The task: Only lines containing the string "agent" belong in the answer; copy all of them from the entries.

Collection entries:
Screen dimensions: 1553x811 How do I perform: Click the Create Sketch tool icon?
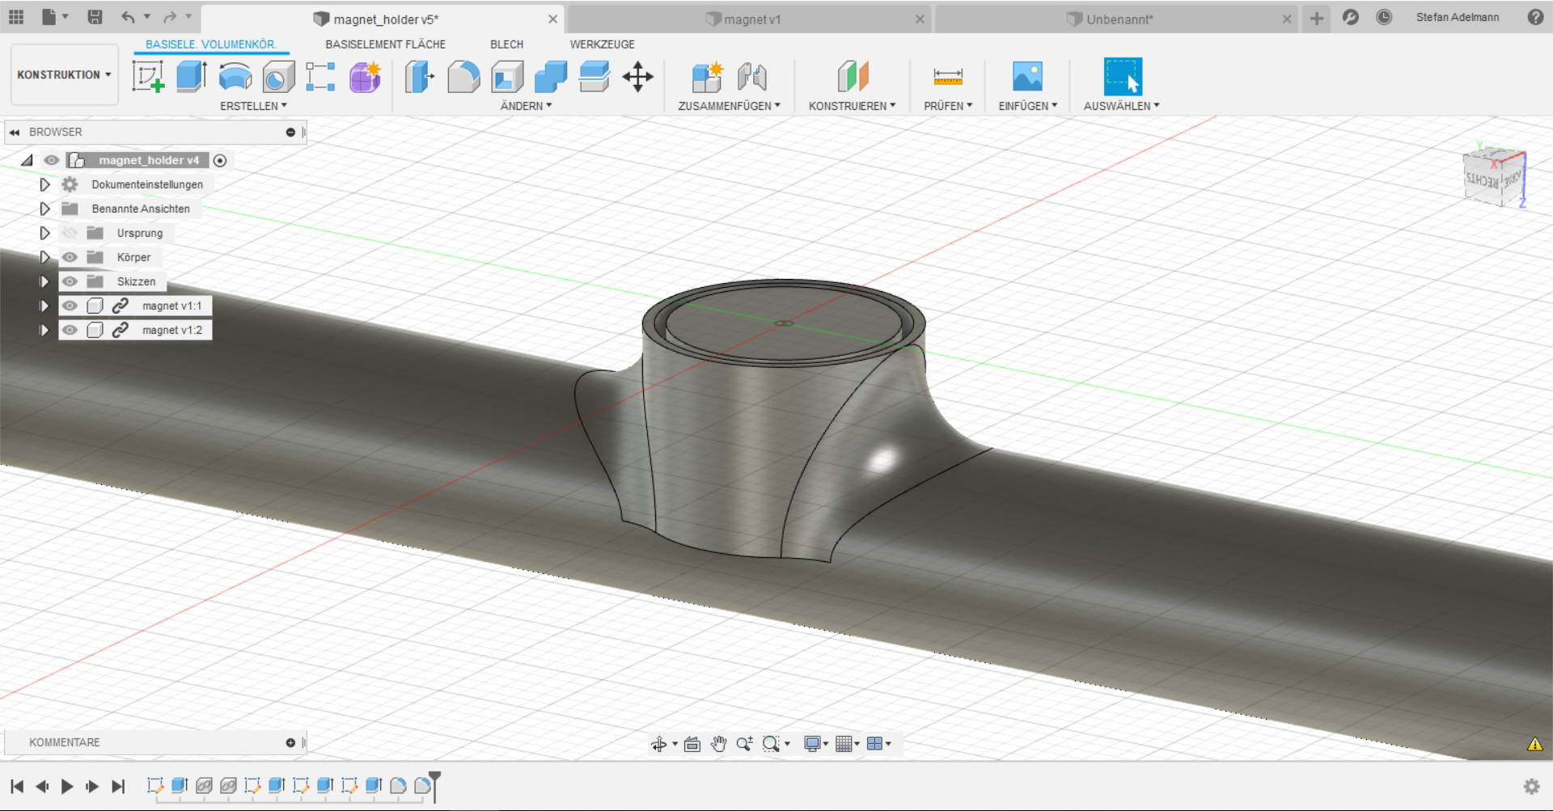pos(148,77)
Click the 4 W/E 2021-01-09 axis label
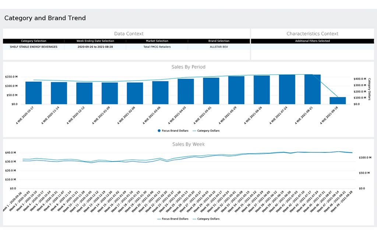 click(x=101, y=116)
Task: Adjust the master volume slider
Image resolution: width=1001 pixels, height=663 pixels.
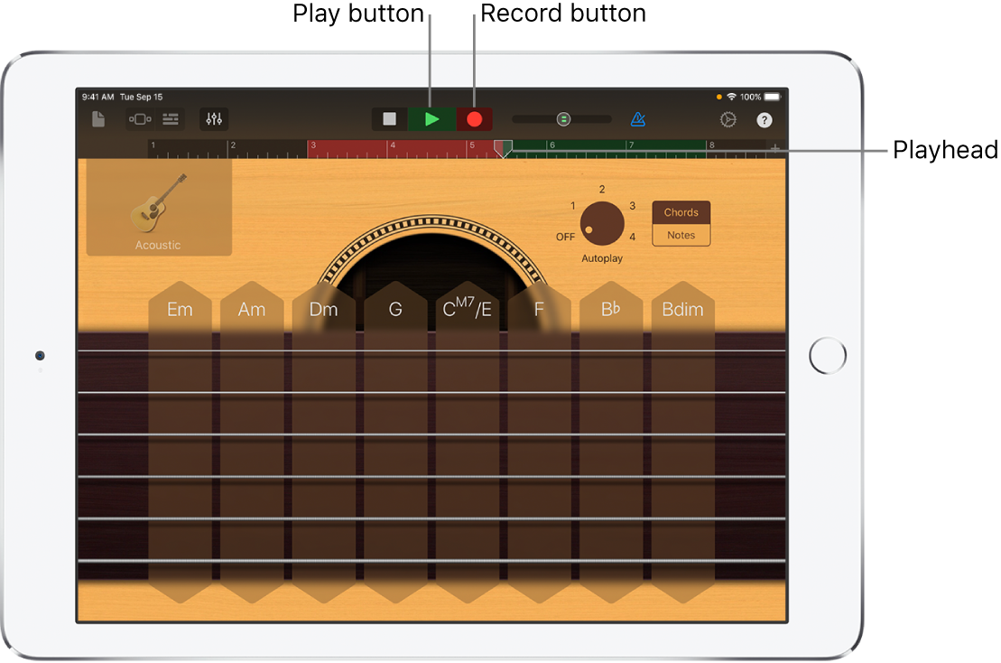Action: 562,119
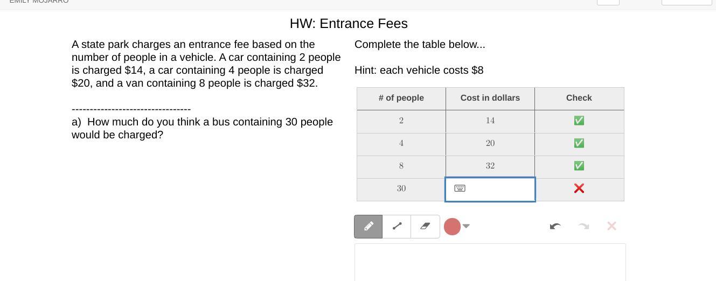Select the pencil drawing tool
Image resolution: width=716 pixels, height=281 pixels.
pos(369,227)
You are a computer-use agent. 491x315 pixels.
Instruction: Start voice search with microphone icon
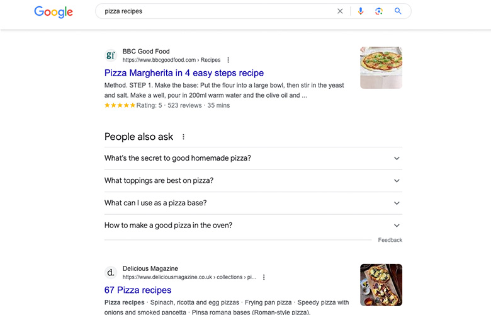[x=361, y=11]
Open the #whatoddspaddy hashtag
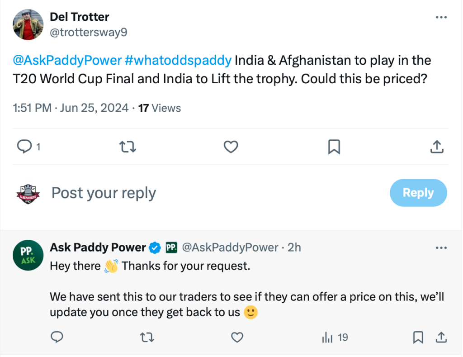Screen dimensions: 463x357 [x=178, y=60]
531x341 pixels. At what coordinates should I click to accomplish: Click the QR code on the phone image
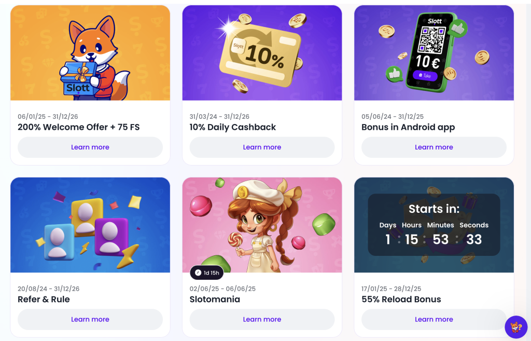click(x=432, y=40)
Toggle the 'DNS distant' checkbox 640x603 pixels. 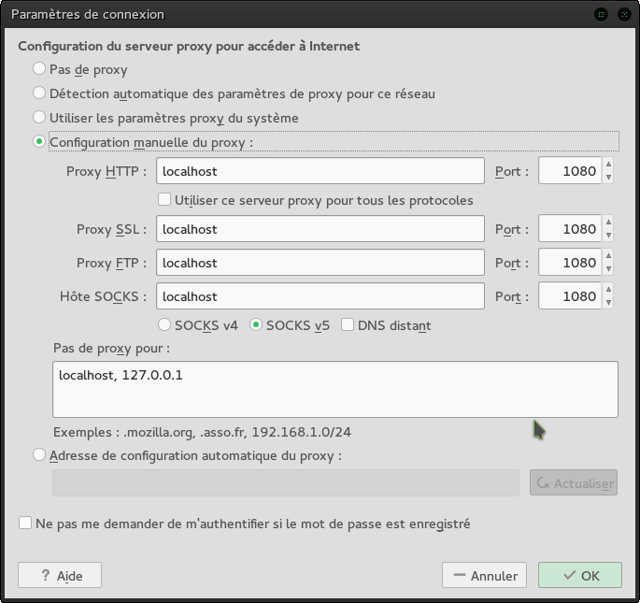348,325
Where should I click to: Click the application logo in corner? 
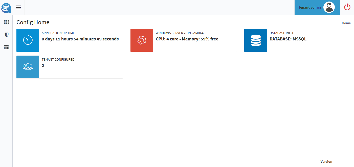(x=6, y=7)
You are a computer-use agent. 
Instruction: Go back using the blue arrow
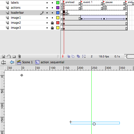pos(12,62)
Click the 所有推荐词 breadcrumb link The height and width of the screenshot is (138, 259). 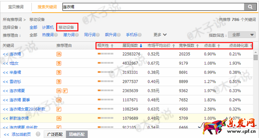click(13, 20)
--
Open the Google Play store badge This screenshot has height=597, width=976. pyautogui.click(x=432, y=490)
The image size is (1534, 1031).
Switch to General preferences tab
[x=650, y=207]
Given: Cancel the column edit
* * *
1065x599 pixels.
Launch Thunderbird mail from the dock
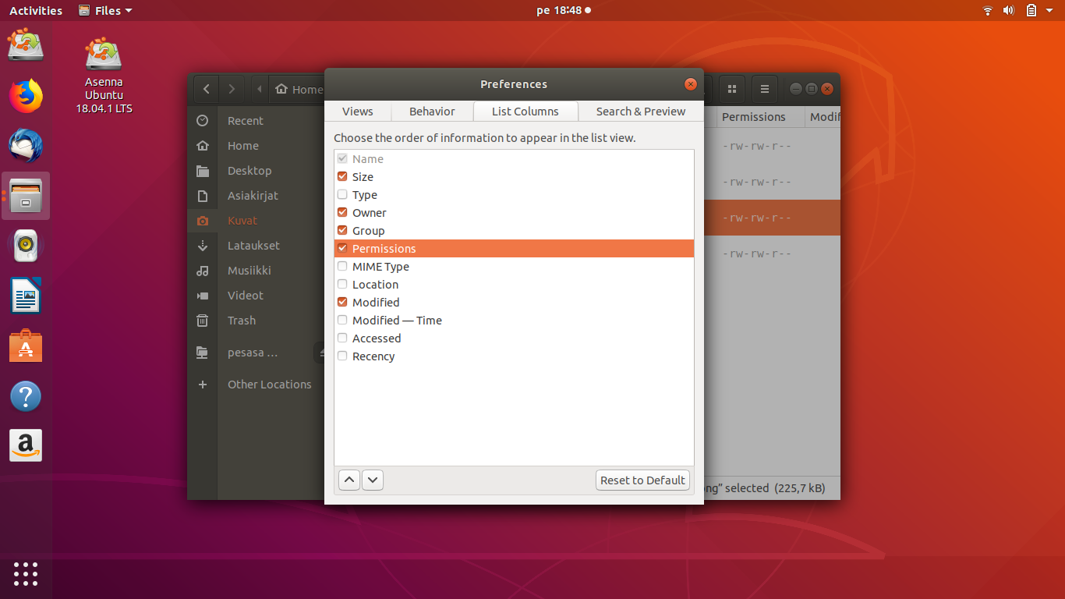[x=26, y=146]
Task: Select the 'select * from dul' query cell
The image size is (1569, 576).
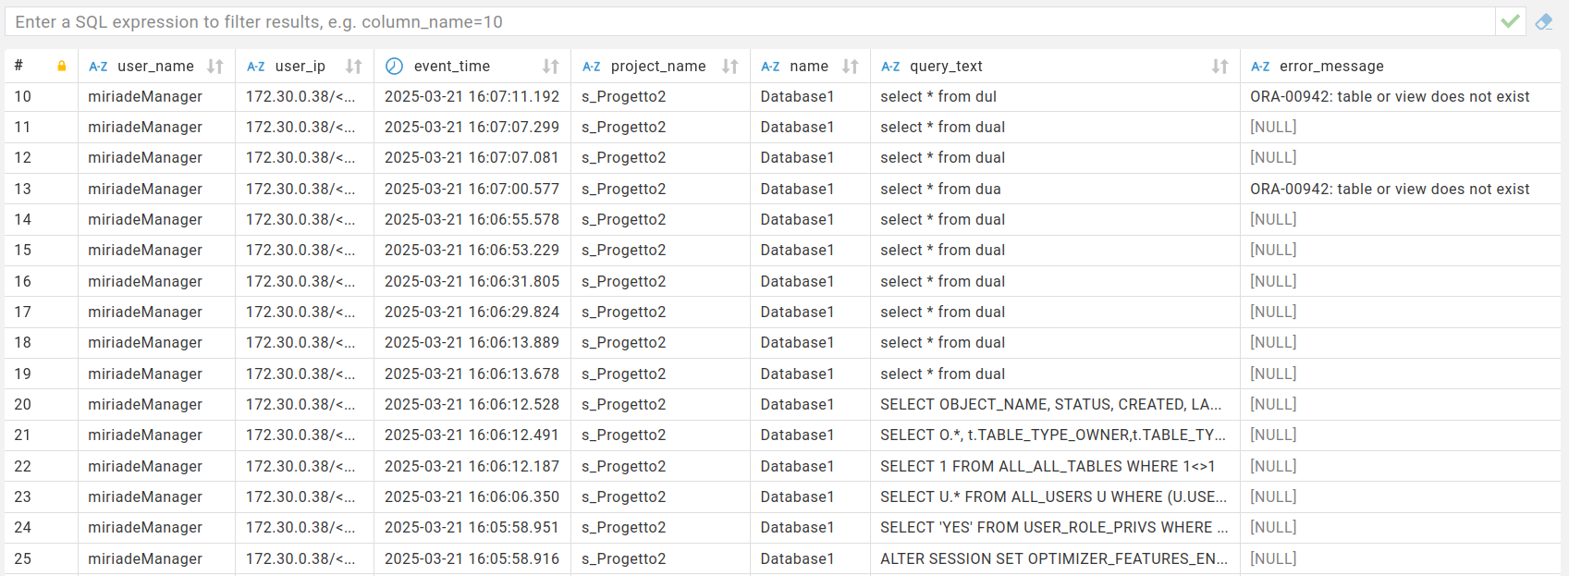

Exercise answer:
You are a computer-use agent. 491x315 pixels.
You are a computer-use agent. 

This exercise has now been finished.